Business Process Management and Routine Dynamics are both interested in how work in organizations is carried out. However, both fields depart from different assumptions, utilize different methods, and have different research foci. Consequently, both disciplines have so far co-existed with only limited mutual exchange, thereby missing the opportunities arising from synergies and cross-fertilization.
The aim of this workshop is to bring both communities closer together and provide a stage for mutual exchange. To facilitate this, we invite conceptual, empirical, and algorithm engineering papers addressing the dynamics of business processes and organizational routines. Different terms have been used to discuss these dynamics in both fields, including process evolution, process change, routine dynamics, exogenous and endogenous change, process drift, etc. We encourage the full spectrum of research methods that the social sciences and computer science offer.

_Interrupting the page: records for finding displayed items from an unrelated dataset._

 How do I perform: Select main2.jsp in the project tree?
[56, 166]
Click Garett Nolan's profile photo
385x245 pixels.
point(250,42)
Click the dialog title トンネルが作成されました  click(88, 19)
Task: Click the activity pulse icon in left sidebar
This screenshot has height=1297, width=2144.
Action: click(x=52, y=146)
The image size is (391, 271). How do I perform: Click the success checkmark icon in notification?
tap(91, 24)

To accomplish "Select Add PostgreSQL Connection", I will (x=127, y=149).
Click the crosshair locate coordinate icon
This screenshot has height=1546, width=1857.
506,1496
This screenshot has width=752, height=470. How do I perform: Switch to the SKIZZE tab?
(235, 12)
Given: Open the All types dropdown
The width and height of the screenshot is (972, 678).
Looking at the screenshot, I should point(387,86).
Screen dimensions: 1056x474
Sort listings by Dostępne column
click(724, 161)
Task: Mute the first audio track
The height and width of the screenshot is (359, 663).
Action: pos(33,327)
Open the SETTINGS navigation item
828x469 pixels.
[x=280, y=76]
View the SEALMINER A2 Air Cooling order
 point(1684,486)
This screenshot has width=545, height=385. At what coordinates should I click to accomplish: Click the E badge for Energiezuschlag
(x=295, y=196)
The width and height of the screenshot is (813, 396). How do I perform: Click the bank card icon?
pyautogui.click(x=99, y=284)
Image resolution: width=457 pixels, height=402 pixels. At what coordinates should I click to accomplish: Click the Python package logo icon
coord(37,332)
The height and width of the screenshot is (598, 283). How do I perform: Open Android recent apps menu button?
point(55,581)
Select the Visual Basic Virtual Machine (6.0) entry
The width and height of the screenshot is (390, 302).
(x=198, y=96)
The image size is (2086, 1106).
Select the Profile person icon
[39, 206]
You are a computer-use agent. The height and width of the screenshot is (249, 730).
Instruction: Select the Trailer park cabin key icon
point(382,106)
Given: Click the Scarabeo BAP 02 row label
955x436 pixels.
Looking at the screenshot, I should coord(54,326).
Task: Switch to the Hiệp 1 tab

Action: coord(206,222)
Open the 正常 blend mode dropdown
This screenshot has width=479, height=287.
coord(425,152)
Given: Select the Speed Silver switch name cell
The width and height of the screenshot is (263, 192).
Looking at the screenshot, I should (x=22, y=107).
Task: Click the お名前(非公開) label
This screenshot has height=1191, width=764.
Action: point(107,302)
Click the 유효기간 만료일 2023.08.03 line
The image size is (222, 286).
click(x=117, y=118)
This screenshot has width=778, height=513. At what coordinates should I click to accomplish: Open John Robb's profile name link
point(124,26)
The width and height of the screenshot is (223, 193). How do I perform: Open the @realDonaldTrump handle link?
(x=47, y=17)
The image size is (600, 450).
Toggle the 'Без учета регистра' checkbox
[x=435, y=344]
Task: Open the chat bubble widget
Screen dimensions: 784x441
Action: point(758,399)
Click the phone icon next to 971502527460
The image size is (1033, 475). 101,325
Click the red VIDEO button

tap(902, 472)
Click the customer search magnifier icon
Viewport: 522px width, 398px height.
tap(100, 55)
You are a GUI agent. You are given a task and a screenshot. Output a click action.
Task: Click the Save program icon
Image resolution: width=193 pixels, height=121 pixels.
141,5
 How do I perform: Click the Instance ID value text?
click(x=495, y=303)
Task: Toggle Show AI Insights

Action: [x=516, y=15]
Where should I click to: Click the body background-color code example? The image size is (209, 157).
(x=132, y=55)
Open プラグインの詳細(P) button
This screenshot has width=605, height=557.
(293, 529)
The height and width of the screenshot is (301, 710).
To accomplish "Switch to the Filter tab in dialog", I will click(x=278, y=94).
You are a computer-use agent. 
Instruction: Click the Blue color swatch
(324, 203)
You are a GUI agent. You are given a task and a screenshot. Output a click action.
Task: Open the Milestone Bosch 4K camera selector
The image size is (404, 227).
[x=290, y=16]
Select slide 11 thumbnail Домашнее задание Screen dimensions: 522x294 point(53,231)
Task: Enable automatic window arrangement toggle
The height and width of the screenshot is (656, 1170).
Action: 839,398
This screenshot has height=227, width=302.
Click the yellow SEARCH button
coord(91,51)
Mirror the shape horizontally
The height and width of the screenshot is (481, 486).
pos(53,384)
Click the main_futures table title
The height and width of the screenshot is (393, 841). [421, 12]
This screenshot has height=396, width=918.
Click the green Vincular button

The workshop is planned as a half-day event comprised of the presentations of accepted papers followed by a discussion session to outline directions for future research as well as to promote interdisciplinary collaboration.
Submissions can address, but are not limited to, the following topics:
- Papers that investigate how business processes or aspects thereof change over time
- Methodological aspects to study change in business processes
- Conceptual contributions of how change in business processes can be understood
- Papers that study process change initiatives and their effect in organizations
- Unintentional change in business processes
- Process mining algorithms to investigate process dynamics
Prospective authors can submit full papers (12 pages) or short papers (6 pages) complying with the LNBIP format (http://www.springer.com/computer/lncs?SGWID=0-164-6-791344-0). Papers have to present original research contributions not concurrently submitted elsewhere. The title page must contain a short abstract, keywords, and an indication of the submission category (regular research paper/position paper/tool report or demo paper). Accepted papers will be published by Springer as a post-proceeding volume in Springer’s Lecture Notes in Business Information Processing (LNBIP) series.
The workshop will be held in conjunction with the 20th International Conference on Business Process Management hosted by the European Research Center for Information Systems (ERCIS), Münster, Germany, September 12-15, 2022.
Some References for Inspiration
Wurm, B., Grisold, T., Mendling, J., & vom Brocke, J. 2021. Business Process Management and Routine Dynamics. Cambridge Handbook of Routine Dynamics. Cambridge University Press.
Mendling, J., Berente, N., Seidel, S., & Grisold, T. 2021. Pluralism and Pragmatism in the Information Systems Field: The Case of Research on Business Processes and Organizational Routines. The Data Base for Advances in Information Systems.
Pentland, B. T., Vaast, E., & Wolf, R. 2021. Theorizing process dynamics with directed graphs: A diachronic analysis of digital trace data. MIS Quarterly, 45(2): 967–984.
Goh, K. T., & Pentland, B. T. 2019. From Actions to Paths to Patterning: Toward a Dynamic Theory of Patterning in Routines. Academy of Management Journal, 62(6): 1901–1992.
Information regarding Covid-19:
The conference chairs are monitoring how the situation around Covid-19 will develop and will decide accordingly whether the conference will take place physically, virtually, or as a combination of both.